Various clinical studies have reported that the left ventricular mass (LVM) showed a better correlation to PP2 than to PP [21]. Indeed, the present data depicted that although PP at CKD stage 3b was higher than that at CKD stage 1, PP2 at CKD stage 3a was already greater than that at CKD stage 1. Furthermore, our data suggest that PP2 is an early marker for a decrease in arterial compliance rather than for PP in treated hypertension. These observations support the notion that arterial compliance is diminished at CKD stage 3 and later, even in well-treated hypertension. However, our data showed that PP2 and PP similarly predicted LVH in treated hypertension. Although the reasons for this discrepancy are not readily apparent, it may possibly be due to differing patient profiles. Indeed, high-risk patients were enrolled in the present study, as over 50% of patients possessed LVH. In addition, CKD patients are exposed to non-traditional, as well as Framingham (traditional), CV risk factors. Non-classical CV risk factors, such as calcium phosphate abnormalities, are common in advanced CKD and possibly underlie aortic remodeling [15]. Collectively, these results indicate that although BP control is important for LVM regression [32], aortic compliance progressively decreases despite feasible BP control once kidney dysfunction develops (Table 1). Additionally, the results suggest that aortic stiffening and the subsequent elevation in PA during CKD progression relate to a reduction in the ability of PP2 to predict LVH.
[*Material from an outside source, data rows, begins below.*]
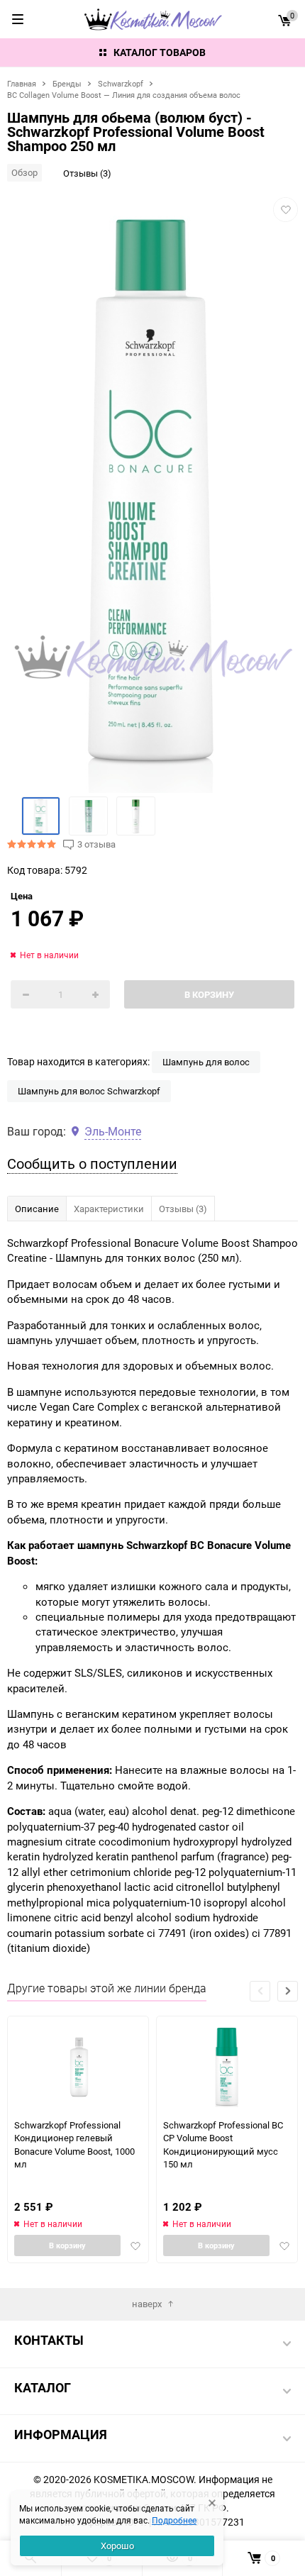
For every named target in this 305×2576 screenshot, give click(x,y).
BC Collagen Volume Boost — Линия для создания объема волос (123, 94)
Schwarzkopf (120, 83)
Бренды (67, 83)
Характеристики (109, 1208)
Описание (37, 1208)
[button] (287, 1991)
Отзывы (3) (87, 173)
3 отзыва (96, 844)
The study has limitations. First, we did not take digital records of radial pulse wave forms from all enrolled patients. Thus, waveform analysis using differing algorithms was not available. Second, only echocardiographic data for diastole were taken from patient medical records in the mother ABC-J II study, as LVH was the focus [22]. Although systolic function data such as ejection fraction may affect central hemodynamics, they were not available in this analysis. However, all patients were stable hypertensive patients without congestive symptoms [24]. Third, a cross-sectional study is not suitable for assessing causal relationships. Cohort studies similar to the FHS, which did not appreciate kidney function, may confound the interpretation of data, partly due to the inseparable and complex features of aging and CKD, which progress simultaneously. Fourth, although the study was a multicenter study, all enrolled patients were Japanese who were shorter in height, thereby potentially biasing patient selection [8]. Fifth, Wassertheuer et al. reported that PA was reduced in advanced CKD [33]. However, they compared unadjusted PA among 128 enrolled patients. Finally, PWV data were not available in this study. Although carotid-femoral PWV is supposed to be the gold standard of the aortic stiffness index, it does not consider ascending aortic stiffness or even aortic arch stiffness. The traveling time of the pulse wave from the heart to the carotid arteries may exceed that from the heart to the aortic arch.

In summary, the present observations indicate that LVMI is increased in CKD stages 3b–5. Furthermore, our results are consistent with the reversal of the arterial stiffness gradient in advanced CKD and provide the first evidence for abnormalities in the central hemodynamic pressure profile among these patients. Of importance, aortic stiffening in advanced CKD inadequately reduces PP, further deteriorating microvascular as well as macrovascular beds in the brain and kidney. Taken together, these findings suggest that CKD stage 3b (i.e., eGFR) as well as PP or PP2 come of age as an index for timely CV screening and interventions.